* [Activity]: For the copy, please give all of the data again exactly and leave the pictures out.

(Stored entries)
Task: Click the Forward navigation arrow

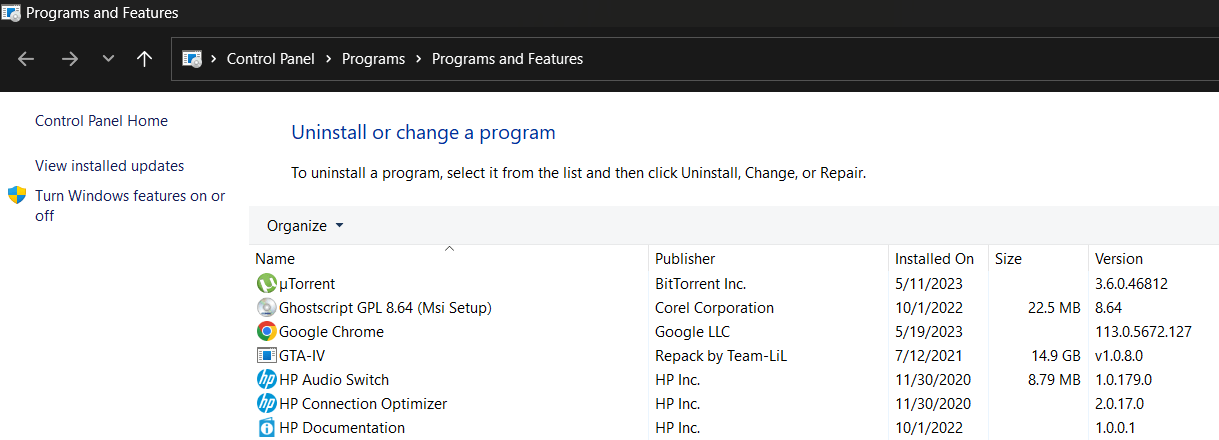Action: pyautogui.click(x=69, y=59)
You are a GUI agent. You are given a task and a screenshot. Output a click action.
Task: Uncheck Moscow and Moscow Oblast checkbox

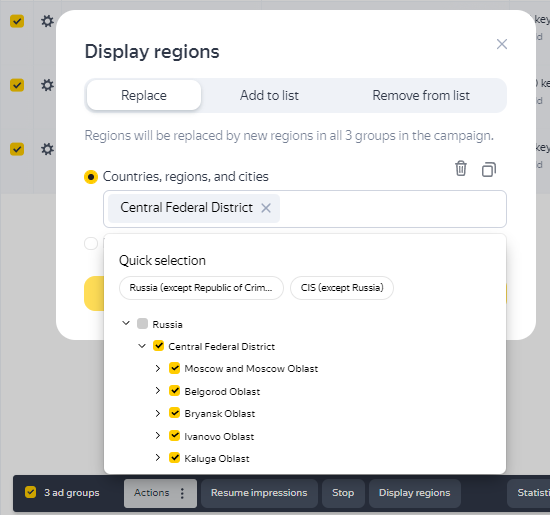pos(174,368)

* [Result below]:
Task: Click the Forward navigation arrow

Action: pyautogui.click(x=69, y=59)
You are a GUI agent. You are given a task and a screenshot. Output a click action.
Task: Uncheck Moscow and Moscow Oblast checkbox

pos(174,368)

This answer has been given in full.